The dogs, supposing that they happened to be of the right breed, would have a better chance of securing the robber, providing that they intercepted its retreat to the water. But if the water-vole should succeed in gaining its burrow, or in plunging into the stream, I doubt whether any dog would be able to catch it.
Moreover, the water-vole is so clever in tunnelling, that when it drives its burrows into cultivated ground, it almost invariably conceals the entrance under a heap of stones, a wood pile, or some similar object.
How it is enabled to direct the course of its burrow we cannot even conjecture, except by attributing the faculty to that "most excellent gift" which we call by the convenient name of "instinct."
Man has no such power, but when he wishes to drive a tunnel in any given direction he is obliged to avail himself of levels, compasses, plumb-lines, and all the paraphernalia of the engineer. Yet, with nothing to direct it except instinct, the water-vole can, though working in darkness, drive its burrow in any direction and emerge from the ground exactly at the spot which it has selected.
The mole can do the same, and by means equally mysterious.

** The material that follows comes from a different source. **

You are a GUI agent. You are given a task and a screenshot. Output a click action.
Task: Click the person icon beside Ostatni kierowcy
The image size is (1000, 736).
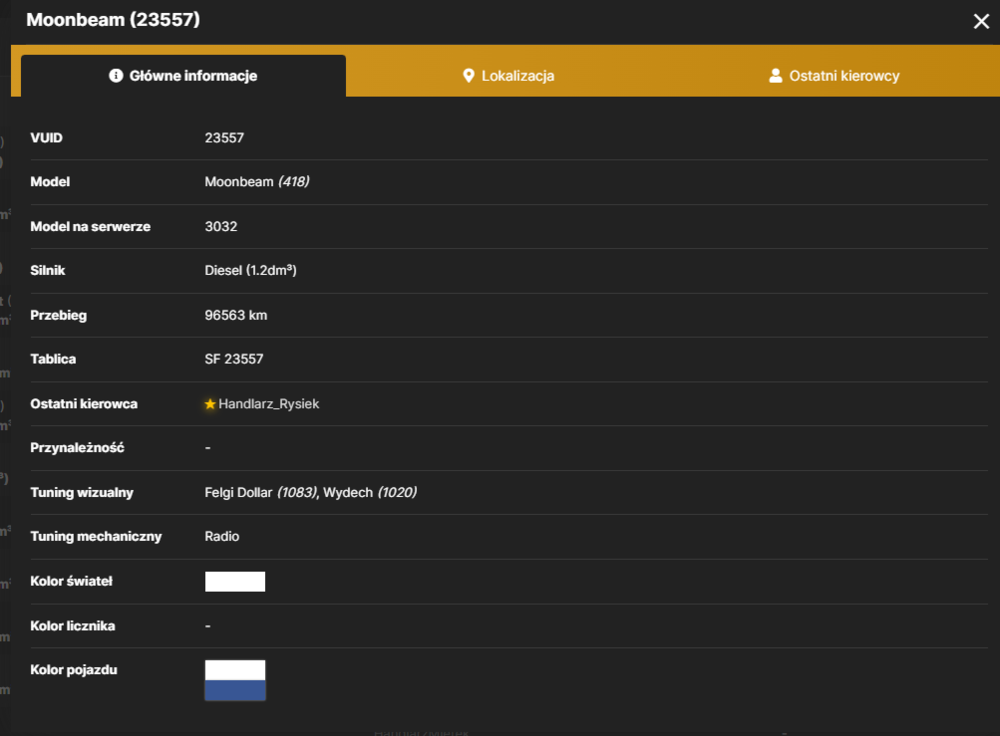(775, 76)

I may casually mention that the water-vole is one of the aquatic animals which, when zoological knowledge was not so universal as it is at the present day, were reckoned as fish, and might be eaten on fast days. I believe that in some parts of France this idea still prevails.

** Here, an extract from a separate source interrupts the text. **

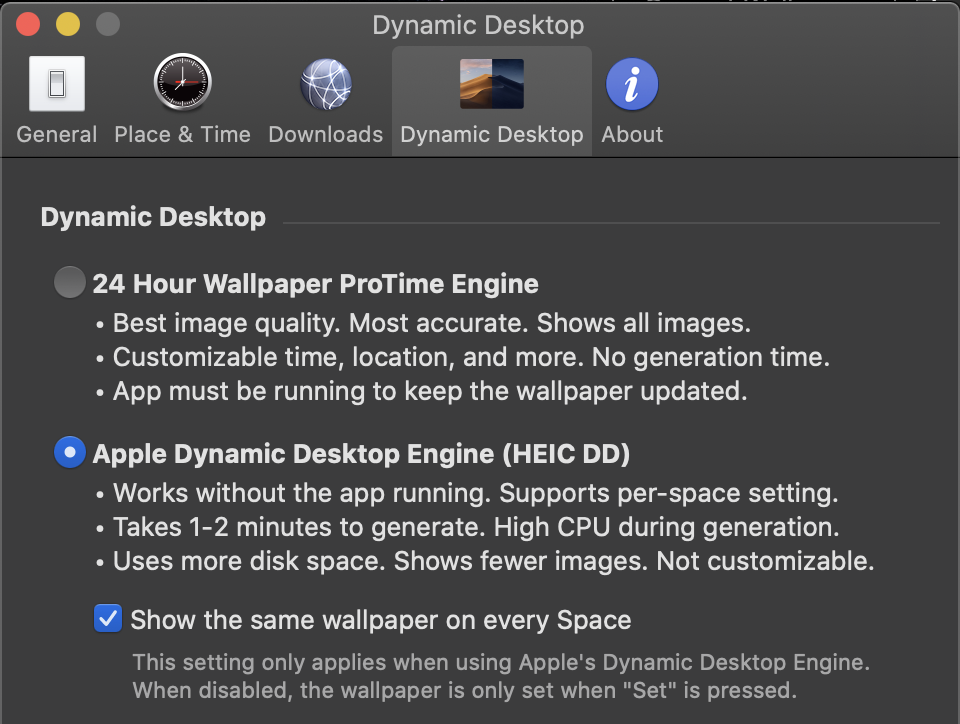Viewport: 960px width, 724px height.
Task: Switch to the General tab label
Action: pos(57,135)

With all its wariness, the water-vole is a strangely nervous creature, being for a time almost paralysed by a sudden shock. This trait of character I discovered quite unexpectedly.
Many, many years ago, when I was a young lad, and consequently of a destructive nature, I possessed a pistol, of which I was rather proud. It certainly was an excellent weapon, and I thought myself tolerably certain of hitting a small apple at twelve yards distance.

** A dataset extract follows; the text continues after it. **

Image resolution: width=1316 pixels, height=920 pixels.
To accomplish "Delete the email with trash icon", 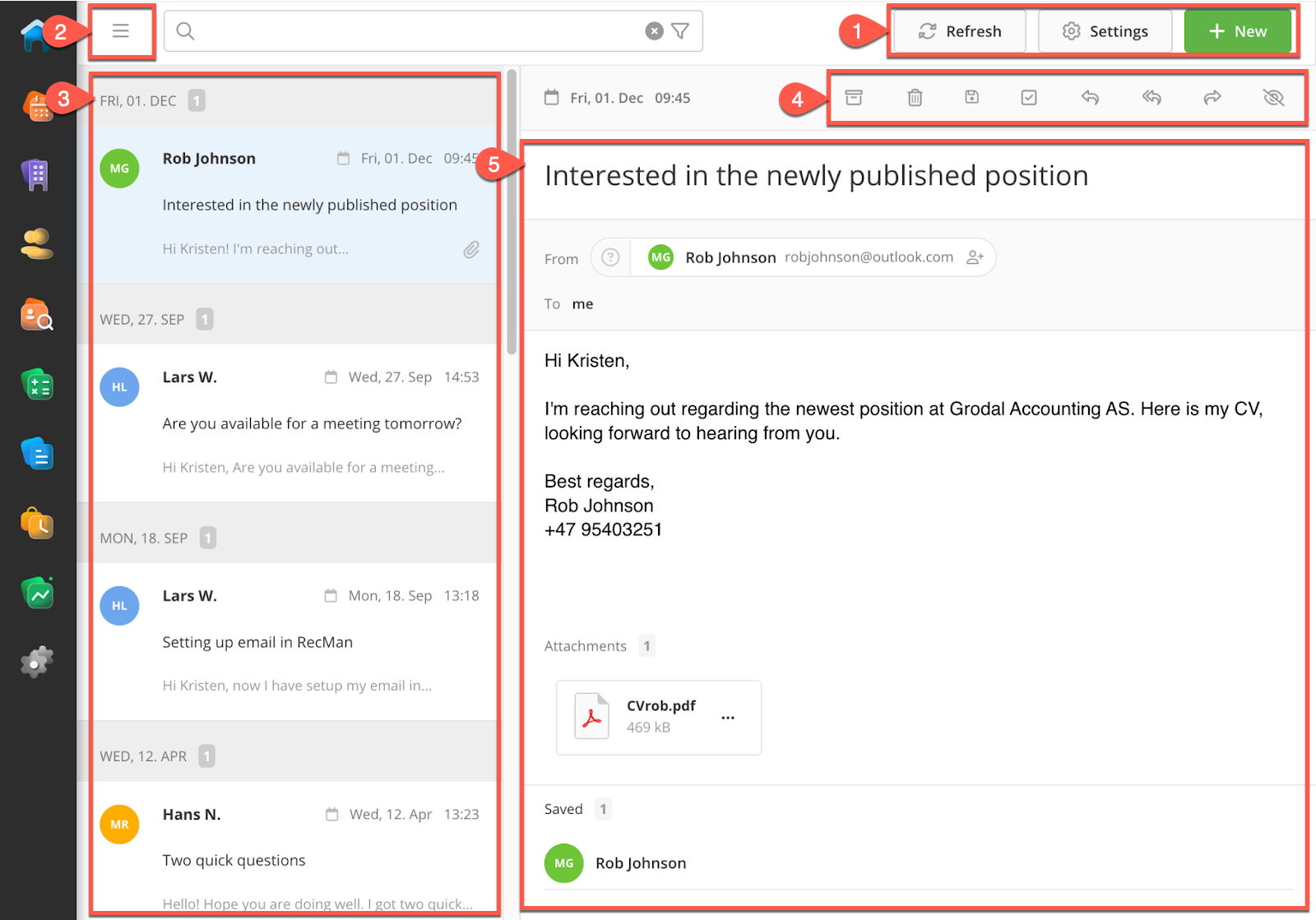I will pos(915,98).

One day, while walking along the bank of the Cherwell River, I saw a water-vole on the opposite bank. The animal was sitting on a small stump close to the water's edge. Having, of course, the pistol with me, and wanting to dissect a water-vole, I proceeded to aim at the animal. This was not so easy as it looked. A water-vole crouching upon a stump presents no point at which to aim, the brown fur of the animal and the brown surface of the old weather-beaten stump seeming to form a single object without any distinct outline; moreover, it is very difficult to calculate distances over water. However, I fired, and missed.
I naturally expected the animal to plunge into the river and escape. To my astonishment, it remained in the same position. Finding that it did not stir, I reloaded, and again fired and missed. Four times did I fire at that water-vole, and after the last shot the animal slowly crawled off the stump, slid into the river, and made off.